There is a strong suspicion, perhaps even a medical diagnosis, that he was a paranoid schizophrenic, which would make a lot of sense. Schizophrenia is a cruel disease, and most of the time it begins slowly and becomes progressively worse.
Typically the age window for developing schizophrenia is from age 16 to 28, but importantly, that window is divided in half based on how the disease manifests itself.
In the earlier years, victims demonstrate large deficits on almost all cognitive measures: arithmetic, executive function, IQ, psychomotor speed of processing and verbal memory.
Those with late-onset schizophrenia demonstrate minimal deficits on arithmetic, digit symbol coding and vocabulary, but larger ones on attention, fluency, global cognition, IQ and visuospatial construction.

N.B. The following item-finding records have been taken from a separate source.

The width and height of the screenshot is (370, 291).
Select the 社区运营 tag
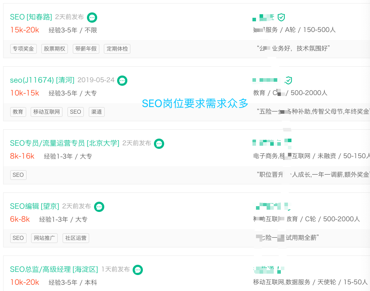[76, 238]
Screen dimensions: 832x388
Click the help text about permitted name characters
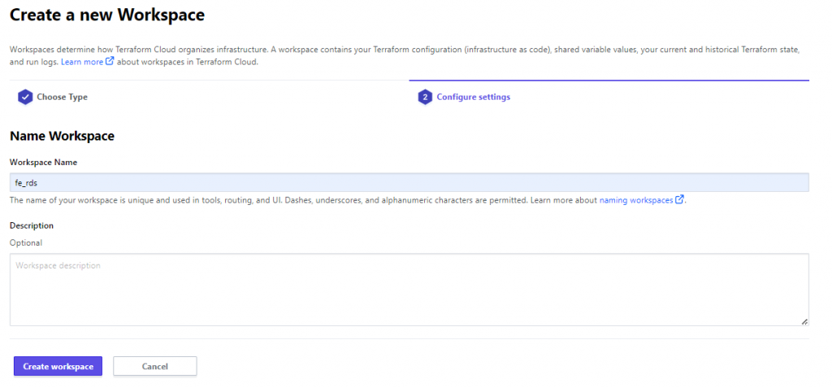[x=348, y=200]
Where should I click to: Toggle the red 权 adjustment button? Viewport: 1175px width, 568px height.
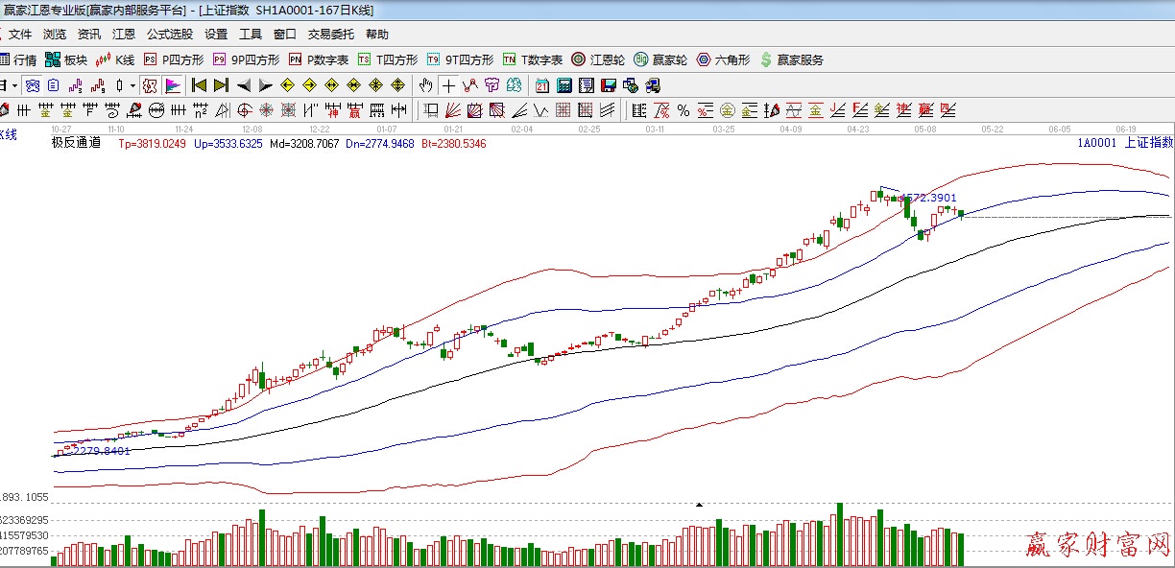pos(149,85)
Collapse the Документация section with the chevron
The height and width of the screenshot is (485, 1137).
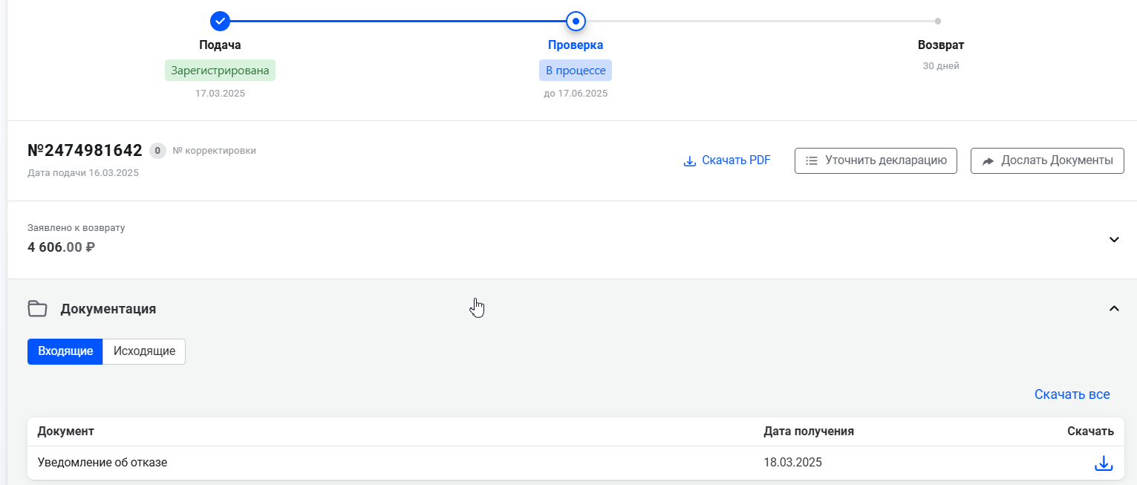tap(1113, 309)
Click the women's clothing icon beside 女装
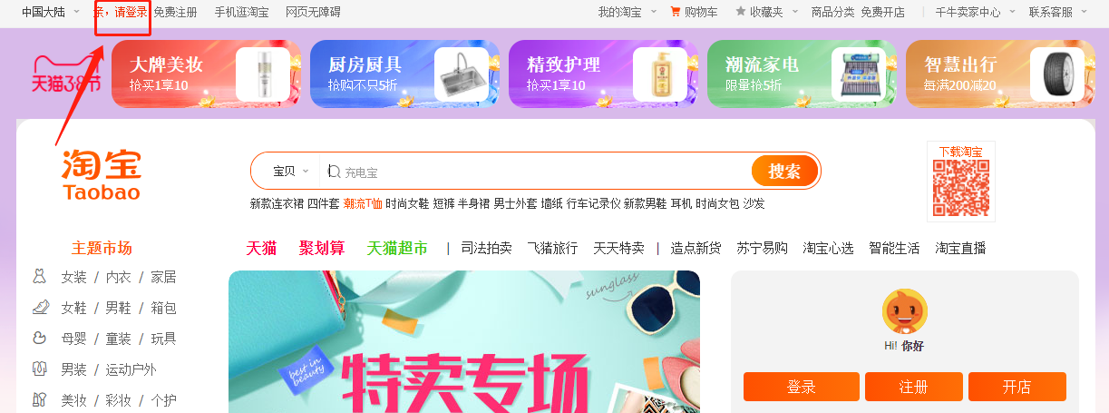Viewport: 1109px width, 413px height. point(39,277)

Importantly paranoid schizophrenia may be a different kind of schizophrenia altogether. Just paranoids, without schizophrenia, are known for their acute senses and strong cognitive faculties, seemingly the opposite from just schizophrenics. Having both conditions is different from having just one or the other.
In any event, the disease might take years before it is obvious, both to others and the person themselves.
I agree that if the guy was going nuts it was after he got out of the military and not from PTSD.
My thing is that I still do not see two battle hardened security experts even entertaining taking a Schizoid who already threatened to kill people out on a gun range with a loaded weapon. It just makes no sense. Fishing maybe, hiking, backpacking, horseback riding that kind of stuff.
If some family you didn’t know called you and told you that their son was suffering from Schizophrenic paranoia and had been locked up once or twice already for threatening to kill himself and others would you say “Hey lets take him to the gun range?” Of course you wouldn’t.
The whole thing just does not add up. It just feels weird.
Maybe a better picture will come out at the trial.